I don't listen to Rush. He still thinks we [members of Congress] don't pay into Social Security... I don't listen to talk radio. I don't have the time. --Rep. Darrell Issa, via TPMWhat does it take to get a Republican to denounce Rush Limbaugh? 80 million gallons of oil spewed into the gulf of Mexico and Limbaugh's continued defense of BP, apparently. The TPM story is the first I've seen noting an earthquake in the GOP that had been building for a while, due to the increased pressure between the two tectonic plates of the GOP: The Limbaugh crazies and the crazies who's job it is to get Republicans elected. This clash of landmasses is going to do even more magnitudes of damage to a party that, if it knew shit from shinola, should be taking back the House and Senate this year.
At the rate they're going, I'd be surprised if they could take back their toys at the end of the day.
Perhaps more telling than the rift between the Limbaugh Lemmings and the Issa Idiots is the story of Karl Rove's adventures in alternative fund raising for the GOP:
A new 527 group conceived by veteran GOP hands Karl Rove and Ed Gillespie and launched this year with predictions that it would raise $52 million to support Republican candidates has thus far failed to live up to the fundraising hype.
The group, American Crossroads, raised only $200 last month, according to a report it filed Monday with the Internal Revenue Service, bringing its total raised since launching in March to a little more than $1.25 million. It spent $76,000 in May, primarily on legal fees and salaries, bringing its total spending to $140,000.
All those tax cuts to the rich and Karl Rove can't raise money? Well, as Turd Blossom himself once said, "You may end up with a different math, but you're entitled to your math. I'm entitled to 'the' math."
The Math for Republicans is not good these days. The other main alternative fundraising apparatus, The Tea Baggers, aren't doing much better, although at $4.5 million, they make the Shit Flower look like he needs some water. Or more shit. Maybe the GOP donors, many of them pissed that they've been used to fund a neo-con agenda that didn't result in crucifying gays, forcing prayer in school, putting abortion doctors on death row, restarting prohibition, and planting a 40 ton set of stones with the ten commandments on the White House lawn, just don't want to pony up to Karl, or anyone else for that matter. But whadya bet it's just another con job on the right? They'll throw them some bones here and there, then work for their corporate overlords.

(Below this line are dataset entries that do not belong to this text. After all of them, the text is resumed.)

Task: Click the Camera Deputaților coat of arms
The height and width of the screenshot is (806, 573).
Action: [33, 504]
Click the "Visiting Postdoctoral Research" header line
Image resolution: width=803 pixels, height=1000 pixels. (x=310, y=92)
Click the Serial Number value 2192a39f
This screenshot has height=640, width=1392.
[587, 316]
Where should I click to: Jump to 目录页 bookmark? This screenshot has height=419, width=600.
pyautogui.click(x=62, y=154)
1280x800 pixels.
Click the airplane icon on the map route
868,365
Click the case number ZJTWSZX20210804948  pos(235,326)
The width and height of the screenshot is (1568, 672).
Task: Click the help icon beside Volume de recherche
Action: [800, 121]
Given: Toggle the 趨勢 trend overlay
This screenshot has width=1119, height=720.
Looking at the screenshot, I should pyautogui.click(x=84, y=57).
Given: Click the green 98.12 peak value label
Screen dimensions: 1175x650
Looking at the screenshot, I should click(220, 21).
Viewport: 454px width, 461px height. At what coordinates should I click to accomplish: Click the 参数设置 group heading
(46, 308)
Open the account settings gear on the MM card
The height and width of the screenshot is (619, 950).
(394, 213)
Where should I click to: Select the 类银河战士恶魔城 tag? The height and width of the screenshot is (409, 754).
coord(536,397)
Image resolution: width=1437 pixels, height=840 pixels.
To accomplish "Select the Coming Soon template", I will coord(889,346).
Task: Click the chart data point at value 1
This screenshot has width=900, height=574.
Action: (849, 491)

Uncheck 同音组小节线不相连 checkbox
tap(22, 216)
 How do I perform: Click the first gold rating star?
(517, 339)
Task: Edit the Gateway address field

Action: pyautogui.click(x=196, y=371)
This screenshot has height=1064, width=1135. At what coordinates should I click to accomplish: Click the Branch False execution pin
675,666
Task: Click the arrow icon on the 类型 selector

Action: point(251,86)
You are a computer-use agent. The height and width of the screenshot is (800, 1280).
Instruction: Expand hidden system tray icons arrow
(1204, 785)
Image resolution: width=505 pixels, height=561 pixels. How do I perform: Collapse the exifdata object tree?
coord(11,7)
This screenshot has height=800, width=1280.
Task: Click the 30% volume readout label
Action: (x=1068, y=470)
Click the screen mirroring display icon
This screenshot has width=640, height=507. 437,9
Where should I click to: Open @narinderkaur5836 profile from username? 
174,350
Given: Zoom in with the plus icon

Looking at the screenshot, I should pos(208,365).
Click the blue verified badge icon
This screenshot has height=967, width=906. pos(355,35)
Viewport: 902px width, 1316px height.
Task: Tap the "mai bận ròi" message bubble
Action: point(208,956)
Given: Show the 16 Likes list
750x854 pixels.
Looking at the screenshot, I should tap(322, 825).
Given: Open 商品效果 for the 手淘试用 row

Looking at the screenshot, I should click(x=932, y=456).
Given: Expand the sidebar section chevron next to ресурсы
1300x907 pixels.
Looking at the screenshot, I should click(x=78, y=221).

There's a perfect example of all kinds of Republican crazy on display in this month's Harper's Magazine article by Ken Silverstein, Tea party in the Sonora: For the future of G.O.P. governance, look to Arizona:
Then there was Sylvia Allen, a real estate broker from the town of Snowflake, who, in 2008, was appointed by the local Republican Party to finish the term of a respected conservative who had died in office. Allen, who retained her seat in an election that fall, has since gained minor notoriety after calling for more uranium mining, saying in a speech that “this earth has been here 6,000 years, long before anybody had environmental laws, and somehow it hasn’t been done away with.” She also has complained that trees are “stealing Arizona’s water supply” and sponsored a new law that allows carriers of concealed weapons to forego safety training and the indignity of background checks.Just imagine this kind of institutionalized crazy, which is really pretty typical of the GOP, combined with this kind of corporate arrogance:
“It’s my opinion that Mr. Barton and Mr. Price’s comments were more of a reaction to the arrogance in President Obama’s speech, where he said he was going to ‘inform’ BP that they would set aside this separate compensation fund to be controlled by a third party,” said Rep. Trent Franks (R-Ariz.). “Under our laws and Constitution, the president does not possess the power or authority to make such an arrogant command to a private company.”OK, then. Anyone who votes for these political Neanderthals deserves the kind of Arizonan dystopia they so deeply desire, where they pay private companies to do what their taxes used to do. If all Republicans would all just move to the land of cheap housing and $500 electric bills, the rest of us could get on with the kind of hard work that running a country requires.